A Florida man has filed what is believed to be the 1st lawsuit to outcome from a battery defect affecting Samsung Note7 smartphones.
Jonathan Strobel, a resident of Palm Beach County, Florida, alleges in the suit that his Note7 was in his suitable pocket on Sept. 9 when it exploded, causing "serious burns" to his leg, leaving him "in shock and extreme pain due to his injuries."
A Samsung representative told ABC News that the enterprise is aware of the incident but that it does not "comment on pending litigation."
Amongst other allegations, the suit says that the Note7 smartphone "was not reasonably match, appropriate or secure to the ultimate operators or buyers for its intended or reasonably foreseeable purposes when manufactured" and that Samsung "knew or in the exercise of due care ought to have recognized that the Galaxy Note7 cellphone ... would produce a foreseeable danger of harm to users."
The suit seeks damages in excess of $15,000.
On Thursday the Consumer Item Security Commission (CPSC) announced a government-sanctioned recall of the Note7, immediately after many reports that the battery defect brought on the smartphones to explode and in some situations spark fires.
"Samsung has received 92 reports of the batteries overheating in the U.S., such as 26 reports of burns and 55 reports of home damage, including fires in automobiles and a garage," according to the CPSC.
Nearly a million Note7 smartphones were sold in the United States, according to the CPSC. The recall applies only to Samsung Galaxy Note7 phones sold prior to Sept. 15, 2016.
The CPSC estimates that 97 percent of those devices contained the defective battery.

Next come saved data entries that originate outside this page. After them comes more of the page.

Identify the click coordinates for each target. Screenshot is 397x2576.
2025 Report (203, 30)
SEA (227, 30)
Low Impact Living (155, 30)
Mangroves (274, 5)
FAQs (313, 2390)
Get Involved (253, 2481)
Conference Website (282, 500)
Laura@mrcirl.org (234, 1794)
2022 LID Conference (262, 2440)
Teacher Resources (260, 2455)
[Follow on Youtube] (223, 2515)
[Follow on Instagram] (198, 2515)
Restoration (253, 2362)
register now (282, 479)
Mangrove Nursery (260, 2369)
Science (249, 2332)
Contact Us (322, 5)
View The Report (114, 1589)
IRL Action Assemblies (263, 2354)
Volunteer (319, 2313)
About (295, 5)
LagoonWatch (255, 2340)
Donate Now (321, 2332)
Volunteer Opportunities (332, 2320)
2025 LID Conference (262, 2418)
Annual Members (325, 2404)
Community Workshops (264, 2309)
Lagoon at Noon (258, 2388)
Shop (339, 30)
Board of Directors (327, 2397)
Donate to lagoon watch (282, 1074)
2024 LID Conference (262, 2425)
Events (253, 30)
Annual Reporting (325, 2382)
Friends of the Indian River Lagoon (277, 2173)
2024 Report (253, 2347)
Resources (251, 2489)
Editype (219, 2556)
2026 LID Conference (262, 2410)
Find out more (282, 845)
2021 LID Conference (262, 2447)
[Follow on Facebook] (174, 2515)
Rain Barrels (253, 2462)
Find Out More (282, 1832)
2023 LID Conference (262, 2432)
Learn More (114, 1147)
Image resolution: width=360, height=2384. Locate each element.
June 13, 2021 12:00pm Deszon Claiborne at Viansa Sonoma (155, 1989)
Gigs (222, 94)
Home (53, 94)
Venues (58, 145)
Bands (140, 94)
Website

Buyers are being told to straight away discontinue utilizing the devices and return them to their spot of obtain. Owners will receive their option of a refund, a new Galaxy Note7 with a unique battery or a distinct model as a replacement.
The organization stated it expects replacement Note7 smartphones with defect-free of charge batteries to be obtainable to shoppers no later than Wednesday.
The enterprise is directing owners of affected Note7 smartphones to stop by this webpage to learn more about their choices.
"With battery cell defects in some of our Note7 phones, we did not meet the regular of excellence that you expect and deserve," Samsung Electronics America President and COO Tim Baxter mentioned in a video statement soon after the government-sanctioned recall was announced. "We apologize, especially to these of you who were personally impacted by this."
He stated that roughly 130,000 Note7s have already been exchanged in the U.S.
The official recall followed almost two weeks of confusion for shoppers, beginning Sept. 2 with Samsung's try to establish an informal recall, dubbed a "solution exchange program," in which the firm promised to replace buyers' defective devices the next week.
A week following that, the organization acknowledged that it was in search of a government-sanctioned recall via the CPSC. It was announced Sept. 15.
ABC News' Daniel Steinberger contributed to this report from Washington.